> **The input**:
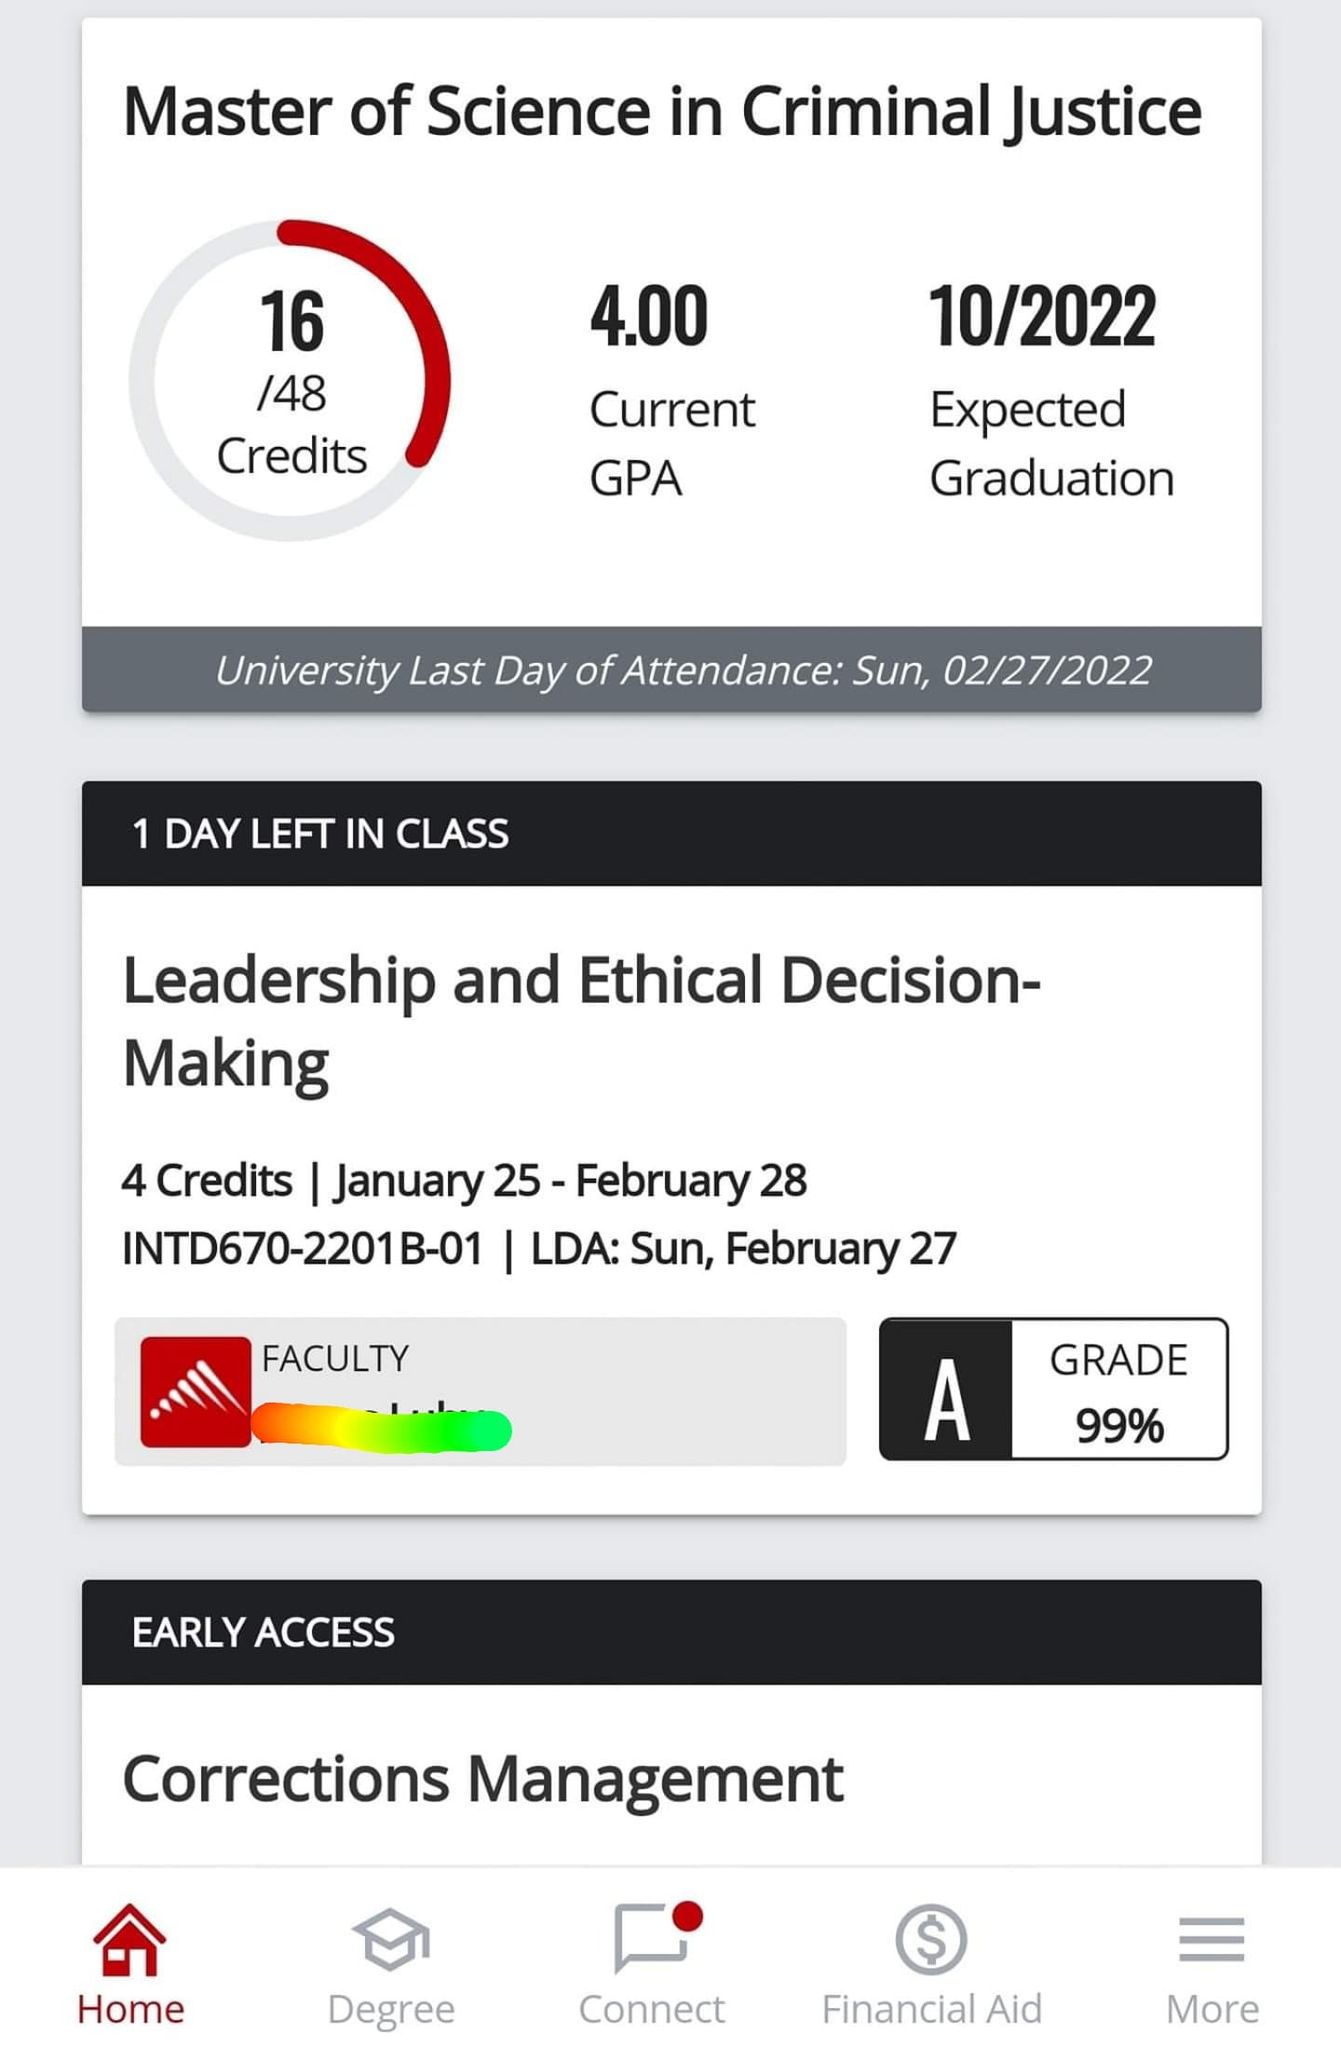The image size is (1341, 2048).
Task: Open the Connect chat bubble icon
Action: pyautogui.click(x=652, y=1938)
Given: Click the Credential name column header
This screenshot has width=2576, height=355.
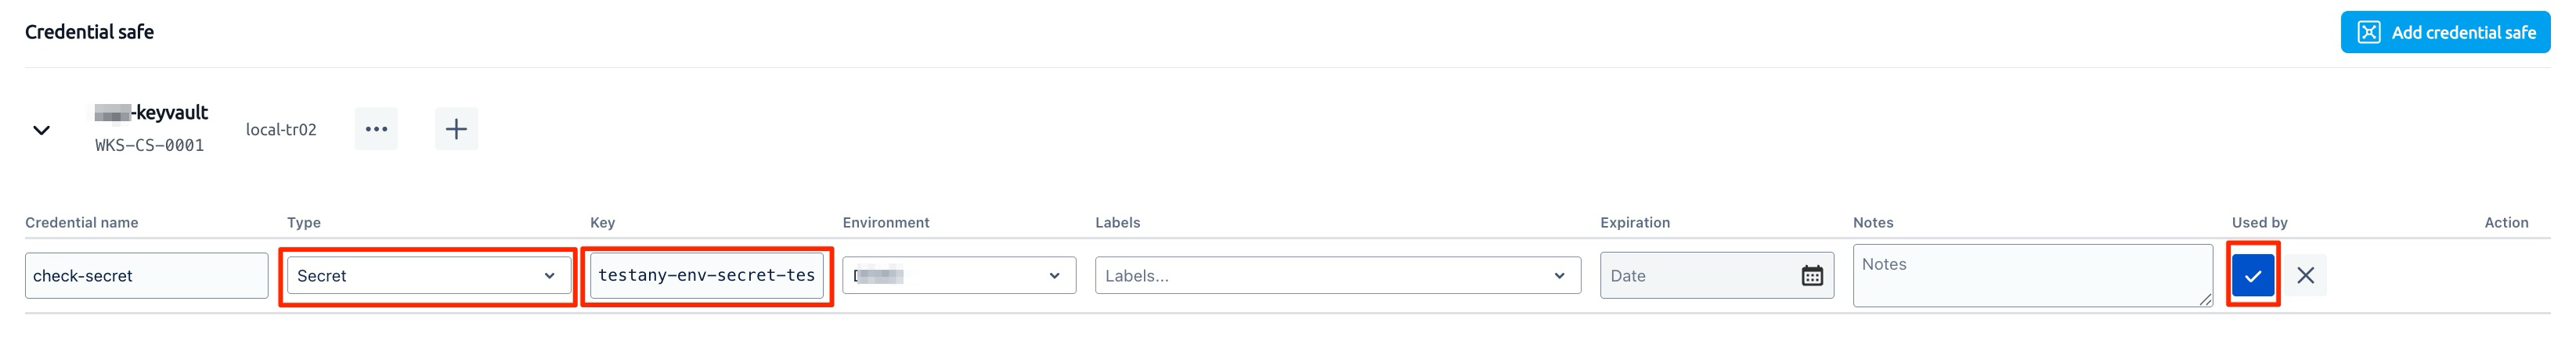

> **Problem**:
Put the lines running from the one containing "Given: Click the" through the end of the records, inclusive, into a JSON list of strings with one string per line, omitting blank lines and leaving out the pictures.

> **Task result**:
[
  "Given: Click the Credential name column header",
  "This screenshot has width=2576, height=355."
]